Learning Python now coming from Perl

Roy Smith roy at panix.com
Sat Dec 6 14:15:28 EST 2008


In article <014a96e0$0$20670$c3e8da3 at news.astraweb.com>,
 Steven D'Aprano <steve at REMOVE-THIS-cybersource.com.au> wrote:

> On Sat, 06 Dec 2008 08:50:20 -0500, Roy Smith wrote:
> 
> > For your first
> > project, pick something that's small enough that you think you could
> > tackle it in under 50 lines of Perl.
> 
> Is there anything which *can't* be written in under 50 lines of Perl?
[...]
> Also, Perl REs are faster than Python REs, or so I'm told. Between the 
> speed and the convenience, Perl programmers tend to use RE's for 
> everything they can. Python programmers tend to use REs only for problems 
> that *should* be solved with REs rather than *can* be solved with a RE.

Well, as an old-time unix hacker (who learned REs long before Perl 
existed), my question to you would be, "Is there any problem which 
*shouldn't* be solved with an RE?" :-)

It's easy to go nuts with REs, and create write-only code. On the other 
hand, they are an extremely powerful tool.  If you are wise in the ways of 
RE-fu, they can not only be the most compact way to write something, but 
also the most efficient and even the most comprehensible.  Unfortunately, 
REs seem to be regarded as some kind of monster these days and few people 
take the time to master them fully.  Which is a shame.

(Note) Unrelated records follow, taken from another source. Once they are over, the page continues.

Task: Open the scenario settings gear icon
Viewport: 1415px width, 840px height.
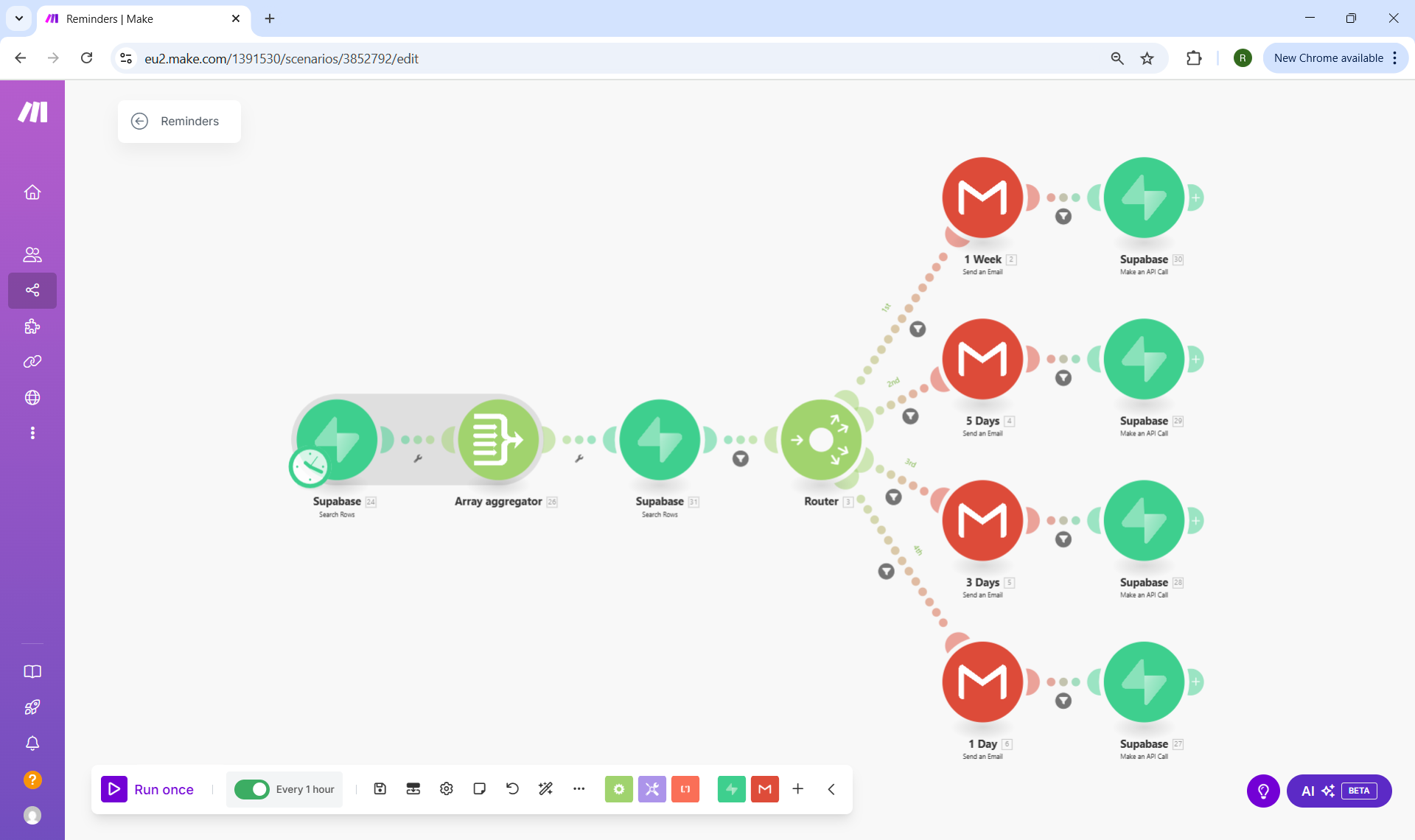Action: pos(446,789)
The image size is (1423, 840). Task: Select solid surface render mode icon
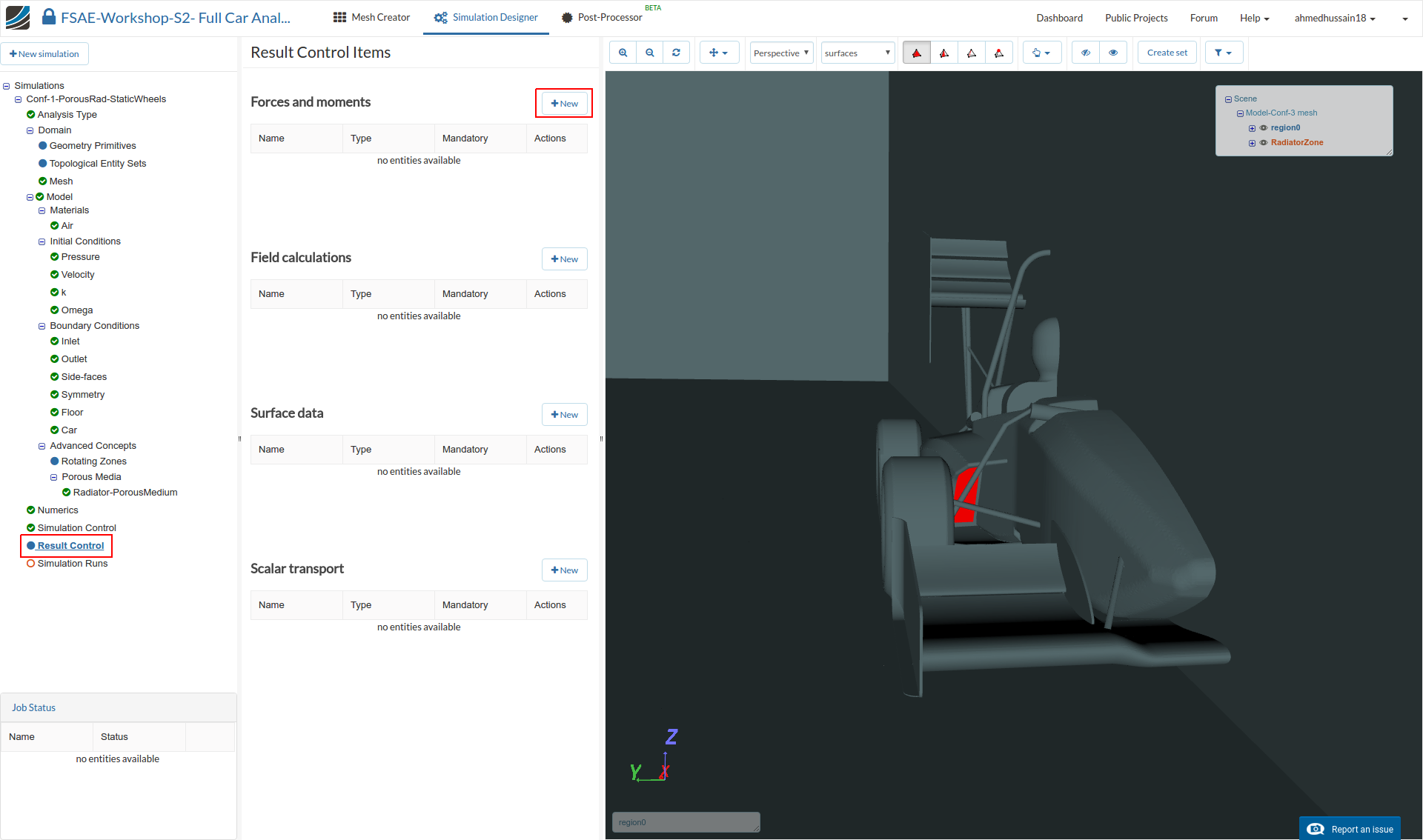917,53
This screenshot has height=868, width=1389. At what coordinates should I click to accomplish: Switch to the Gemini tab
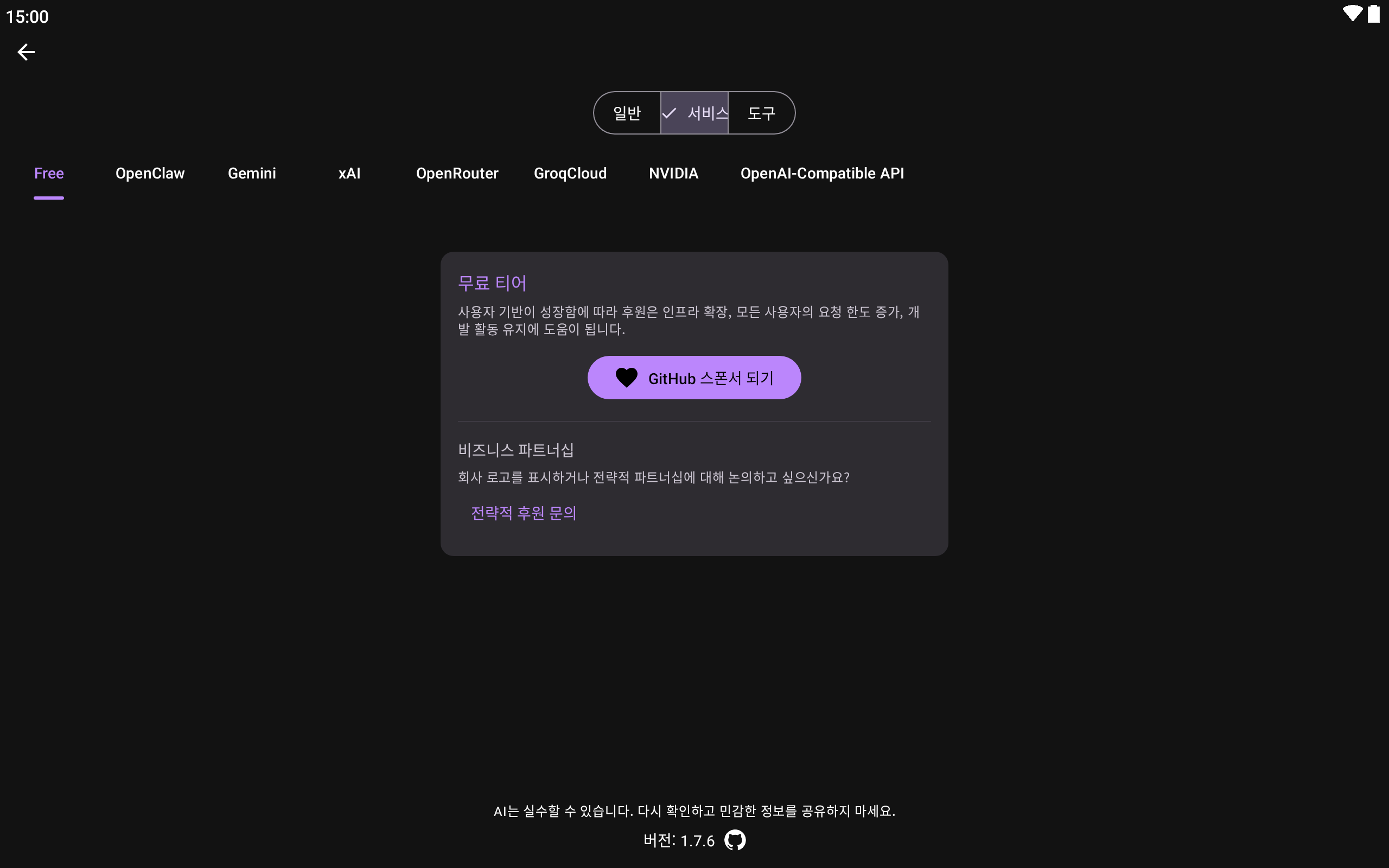point(251,174)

One really nice feature of REs in Python is the VERBOSE flag.  It lets you 
write some way-complicated REs in a way which is still easy for somebody to 
read and understand.  Python's raw strings, and triple-quoted strings, also 
help reduce the sea of backslashes which often make REs seem much worse 
than they really are.

One of the reasons REs don't get used in Python as much as in Perl is 
because strings have useful methods like startswith(), endswith(), and 
split(), and also the "in" operator.  These combine to give you easy ways 
to do many things you might otherwise do with REs.